Your real estate habits will determine both your level of success and your happiness.
Today’s message is for real estate agents who want to earn a comfortable living and have time to enjoy the people and activities they love. Creating good real estate habits will bring you more clients and add hours to your day – hours you can fill with greater business accomplishments or more pleasurable time with the people you love.
If you’re not as successful as you want to be and/or don’t have as much time with family and activities as you’d like, it might be time to create new real estate habits.
Here are a few real estate habits that can lead to greater success
Start work at the same time each morning – fully dressed and ready to go, even if you’ll be working from home.
Begin the day with a plan of action. What do you need to accomplish today, and when do you need to do it? Pencil in small 10-15 minute tasks between appointments, so you don’t waste that time.
Work when you’re working. Avoid the temptation to check your Facebook feed, go shopping, or read the trivial emails that have come in through the night. If you’re at the office, avoid the water-cooler talk, the gossip, and the discussions of last night’s TV shows.
Market yourself consistently. Choose your marketing activities and stick with them.
- If you’re blogging, post on the same days each week.
- If you’re sending prospecting letters, create systems that get every letter and email sent on time.
- If you write articles for a weekly publication, meet every deadline.
- Whatever the activity, set your schedule and adhere to it – even if you have to get up early or stay up late to get it done.
Failure to market consistently is the #1 reason why so many real estate agents have a roller-coaster income.

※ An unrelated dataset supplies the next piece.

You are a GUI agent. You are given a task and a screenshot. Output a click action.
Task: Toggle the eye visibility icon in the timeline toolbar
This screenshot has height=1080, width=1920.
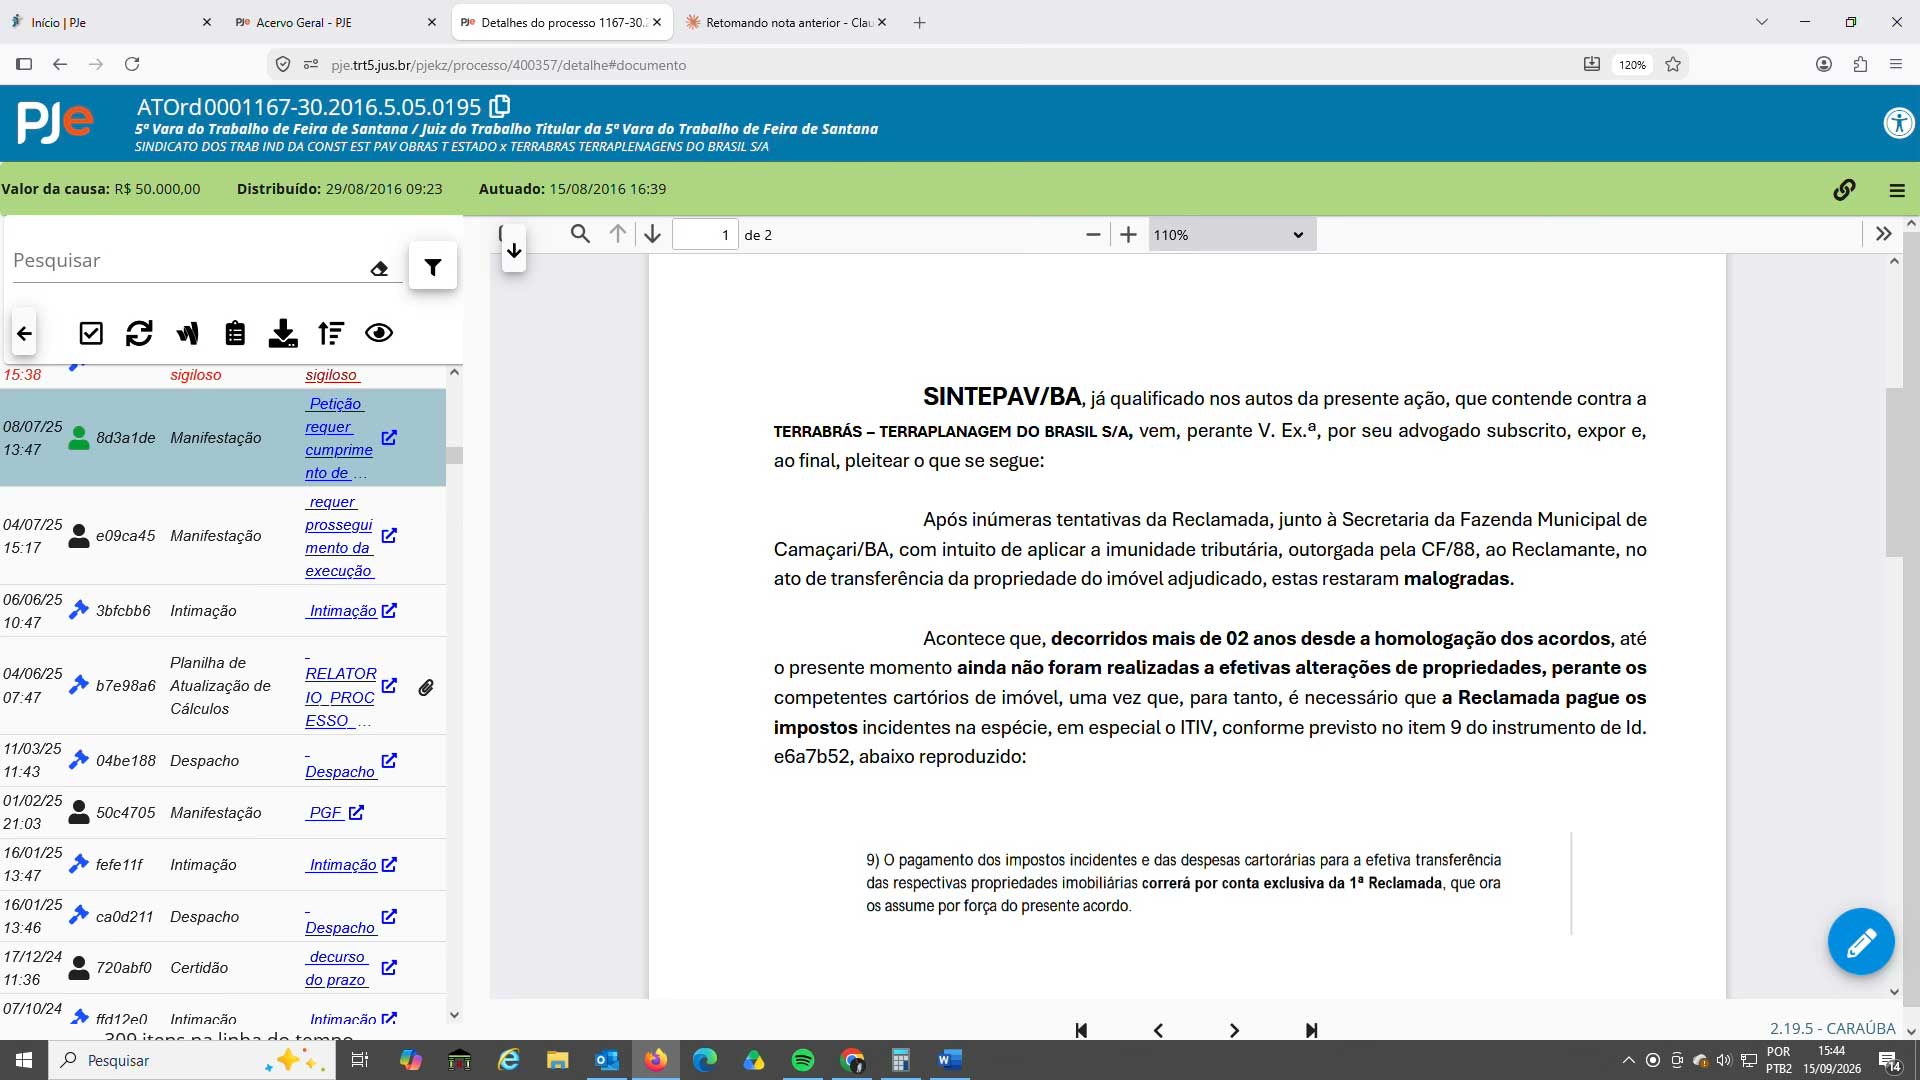click(x=379, y=333)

When they’re busy, they stop marketing. Then when all their transactions are closed, they begin again – leaving a large gap between commission checks.

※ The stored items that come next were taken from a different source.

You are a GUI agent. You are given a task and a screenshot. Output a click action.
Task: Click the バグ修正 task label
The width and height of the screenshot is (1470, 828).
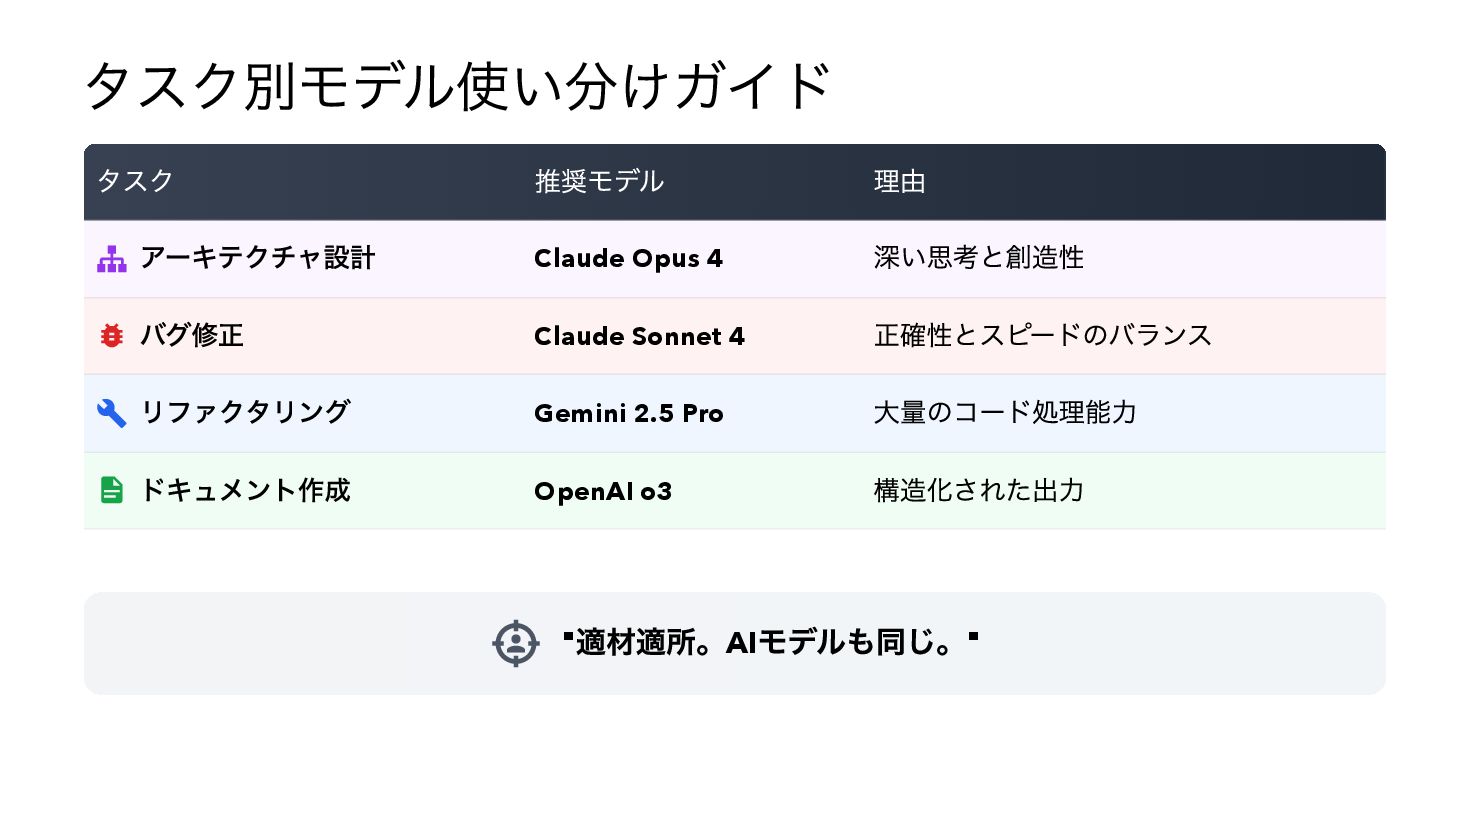[x=192, y=335]
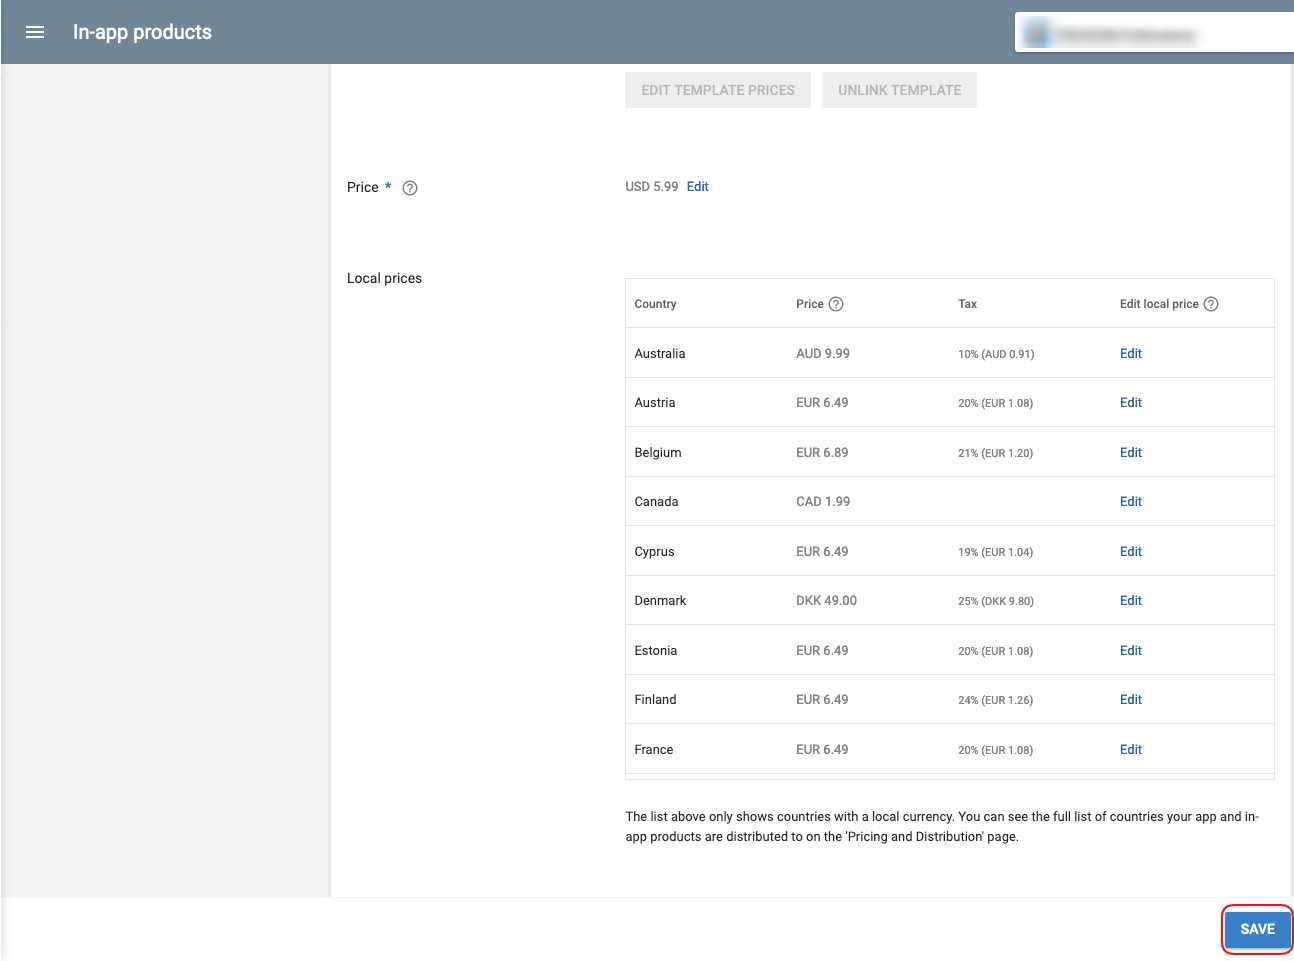
Task: Open the account selector in header
Action: pos(1150,33)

Follow up with leads as quickly as possible. Then market to them consistently until they turn into clients or tell you to stop.
Stay in touch with past clients. Again, be consistent. You can do add-on contacts, such as sending a link or a news clipping that would interest someone, but don’t skip the regular contact.
Update your website, including your agent bio, at least annually. Put the task in your planning calendar.
Proofread everything you send out.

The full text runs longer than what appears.